Work to complete:
1. List every distinct poster name that heads a post in the thread below about a rabbit eating cat biscuits.
2. In the rabbit thread below, how old does the opening post say the rabbit is?

Supplied passage:
* Start *

# My rabbit eats cat biscuits!



## Vicmunro (Oct 3, 2012)

Hi I have a 4 year old lion head lop male rabbit, and he is a house rabbit and has the run of the flat along with 5 female cats, a little while ago I caught him eating cat biscuits! Is this armful for him? He eats normal rabbit food plus fresh carrots ad dandelions, just a wee concerned bout him eating cat food though!


----------



## goose101 (Feb 28, 2012)

I wouldn't of thought it was the best considering rabbits don't eat meat and they will contain some form of it...


----------



## Guest (Oct 3, 2012)

Put the cat food where he can't reach it, rabbits are herbivours so although a tiny amount won't do much harm it isn't good for them.


----------



## JordanRose (Mar 10, 2012)

Yes, as already said, a couple won't do any harm but it's not something that should be encouraged in the long term- rabbit digestive systems are not equipped for meat substances. Is there any way you could keep him out of the kitchen, or put the cat bscuits out of reach?

Also, you say you feed dandelions and carrots. How many carrots do you feed? They should be treats, really, due to their sugar content. Green, leafy veg such as Spring Greens are much better (sorry if you're already aware of this, I don't want to be preachy ).

Oh, and do you have piccies of the chap in question? I love lionlops!! :001_wub:


----------



## Vicmunro (Oct 3, 2012)

Thanks all for the advice, yes will upload a pic of him for you! Oh and the carrots are prob once a week if that! I do try to get him eating green cabbage etc but he is soooooo fussy! He does like doc leaves however


----------

* End *

Recorded data:
* Start *

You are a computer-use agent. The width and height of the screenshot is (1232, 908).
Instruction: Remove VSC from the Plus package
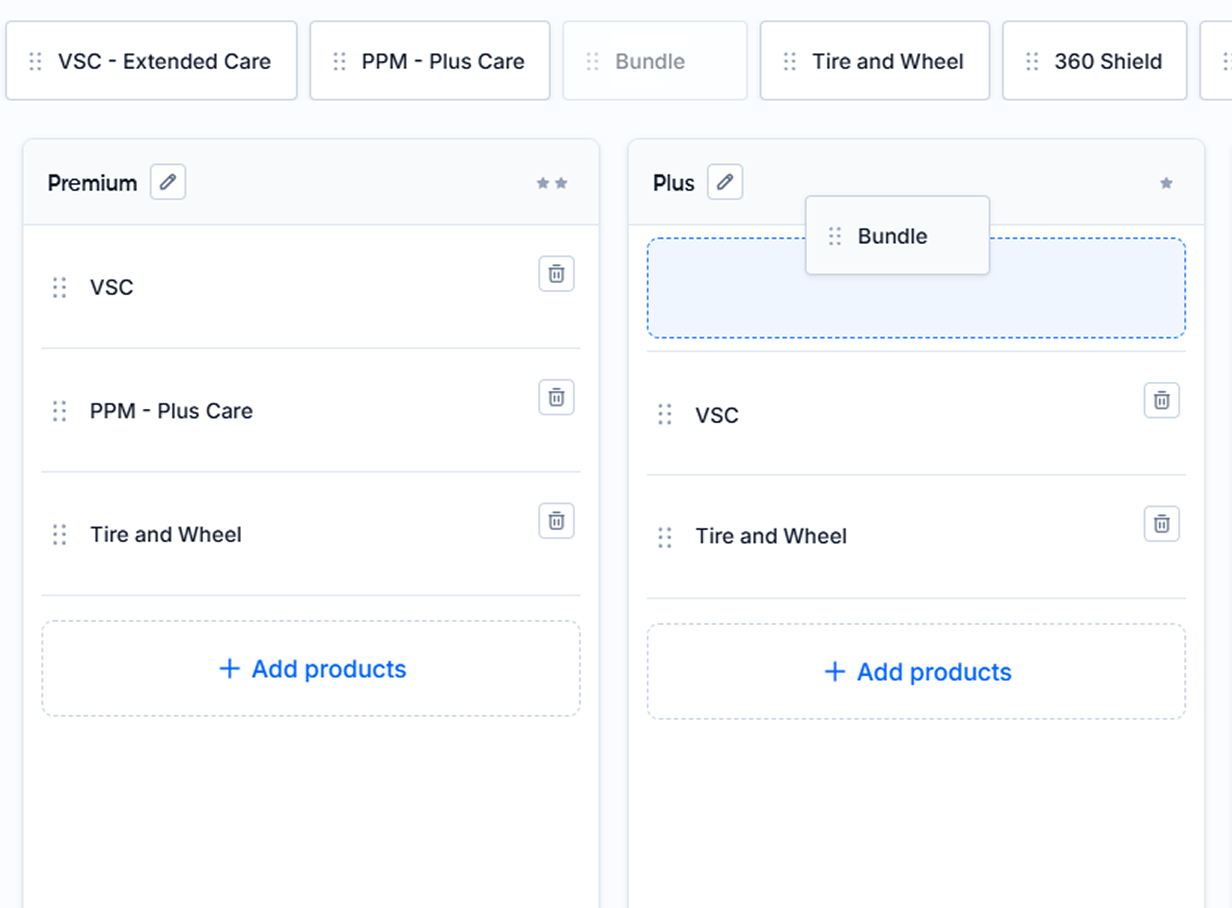1162,400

* End *

Worked answers:
1. Vicmunro, goose101, Guest, JordanRose

2. 4 years old